A witty philosophical murder mystery with a charming twist: the crack detectives are sheep determined to discover who killed their beloved shepherd.
On a hillside near the cozy Irish village of Glennkill, the members of the flock gather around their shepherd, George, whose body lies pinned to the ground with a spade. George has cared for the sheep, reading them a plethora of books every night. The daily exposure to literature has made them far savvier about the workings of the human mind than your average sheep. Led by Miss Maple, the smartest sheep in Glennkill (and possibly the world), they set out to find George’s killer.
The A-team of investigators includes Othello, the “bad-boy” black ram; Mopple the Whale, a merino who eats a lot and remembers everything; and Zora, a pensive black-faced ewe with a weakness for abysses. Joined by other members of the richly talented flock, they engage in nightlong discussions about the crime and wild metaphysical speculations, and they embark on reconnaissance missions into the village, where they encounter some likely suspects. There’s Ham, the terrifying butcher; Rebecca, a village newcomer with a secret and a scheme; Gabriel, the shady shepherd of a very odd flock; and Father Will, a sinister priest. Along the way, the sheep confront their own all-too-human struggles with guilt, misdeeds, and unrequited love.

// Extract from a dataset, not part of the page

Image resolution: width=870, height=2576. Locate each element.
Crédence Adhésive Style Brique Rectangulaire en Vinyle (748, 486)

Three Bags Full: A Sheep Detective Story was definitely interesting. There are very few books I have read written from the animals' point of view.

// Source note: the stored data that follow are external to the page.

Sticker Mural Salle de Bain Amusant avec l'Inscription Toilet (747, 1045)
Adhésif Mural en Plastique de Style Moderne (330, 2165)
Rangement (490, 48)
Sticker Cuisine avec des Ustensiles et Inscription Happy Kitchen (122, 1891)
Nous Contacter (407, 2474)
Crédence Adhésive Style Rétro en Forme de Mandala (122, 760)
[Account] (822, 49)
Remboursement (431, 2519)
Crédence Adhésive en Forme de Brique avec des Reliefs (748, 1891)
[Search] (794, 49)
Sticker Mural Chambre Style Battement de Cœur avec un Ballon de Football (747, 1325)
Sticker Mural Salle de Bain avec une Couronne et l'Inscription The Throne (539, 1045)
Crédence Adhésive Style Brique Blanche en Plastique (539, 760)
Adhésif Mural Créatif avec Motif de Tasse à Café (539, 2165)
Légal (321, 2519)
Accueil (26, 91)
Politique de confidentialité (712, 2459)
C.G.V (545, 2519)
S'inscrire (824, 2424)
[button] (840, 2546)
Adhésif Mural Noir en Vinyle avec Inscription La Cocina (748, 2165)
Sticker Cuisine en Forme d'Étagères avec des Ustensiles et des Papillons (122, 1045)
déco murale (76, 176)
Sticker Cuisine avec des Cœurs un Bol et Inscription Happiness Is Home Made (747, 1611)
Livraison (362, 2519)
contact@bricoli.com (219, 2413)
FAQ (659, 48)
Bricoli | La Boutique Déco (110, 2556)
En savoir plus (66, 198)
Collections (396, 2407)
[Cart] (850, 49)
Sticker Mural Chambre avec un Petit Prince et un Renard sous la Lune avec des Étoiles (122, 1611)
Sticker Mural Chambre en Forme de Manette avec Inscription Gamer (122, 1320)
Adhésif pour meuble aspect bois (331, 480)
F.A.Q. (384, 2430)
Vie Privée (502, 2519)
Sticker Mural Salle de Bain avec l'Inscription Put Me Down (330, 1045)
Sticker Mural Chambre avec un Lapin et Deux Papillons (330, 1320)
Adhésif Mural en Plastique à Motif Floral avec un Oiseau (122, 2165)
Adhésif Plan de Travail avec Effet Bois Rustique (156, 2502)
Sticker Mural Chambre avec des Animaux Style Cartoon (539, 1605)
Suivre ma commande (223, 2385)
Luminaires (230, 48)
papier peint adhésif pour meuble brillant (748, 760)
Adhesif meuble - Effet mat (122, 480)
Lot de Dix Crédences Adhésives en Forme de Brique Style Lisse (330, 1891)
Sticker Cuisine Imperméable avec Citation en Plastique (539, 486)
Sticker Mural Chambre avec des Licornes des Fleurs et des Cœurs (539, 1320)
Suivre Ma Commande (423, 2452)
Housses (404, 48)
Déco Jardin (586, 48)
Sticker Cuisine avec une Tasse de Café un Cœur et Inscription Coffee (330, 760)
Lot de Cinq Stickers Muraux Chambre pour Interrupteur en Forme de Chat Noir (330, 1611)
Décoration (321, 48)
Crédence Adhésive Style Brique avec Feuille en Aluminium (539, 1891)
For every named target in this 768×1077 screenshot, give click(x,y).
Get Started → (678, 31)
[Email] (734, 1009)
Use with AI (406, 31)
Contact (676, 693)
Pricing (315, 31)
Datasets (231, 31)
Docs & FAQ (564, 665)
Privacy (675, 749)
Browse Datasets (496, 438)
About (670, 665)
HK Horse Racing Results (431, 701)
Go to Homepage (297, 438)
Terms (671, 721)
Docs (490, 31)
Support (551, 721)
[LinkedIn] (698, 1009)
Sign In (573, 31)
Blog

When I first picked up this book, I was pretty excited to start it. The beginning was great! I could not put it down for the first 50 pages give or take. Unfortunately after that, it was slow for me. Maybe I was just in a reading slump or something, but I found pages 50 to 200-something to be boring and even tedious at times. After I got through the middle, the rest of the book flew by again, and I liked the ending.
I found certain parts of Three Bags Full to be confusing at times. Maybe it was because you are seeing everything that happens through the sheep's point of view and their view of the world was obviously different than a person's view.

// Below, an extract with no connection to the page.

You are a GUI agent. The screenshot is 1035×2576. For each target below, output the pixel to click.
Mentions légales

Another thing that was confusing was all of the sheep. Obviously a flock of sheep has many members, so when they all have different names and are talking, it was difficult to keep track of who was who. I was grateful for the list of the sheep characters in the front of the book. It helped me differentiate between the sheep, but it was still hard to keep track of them.
I did enjoy the few references to Wuthering Heights since I absolutely love that book. It was kind of interesting to see the sheep's take on the story. Overall, I guess this book was not for me. I thought the overall story was clever, but the way is was projected was confusing.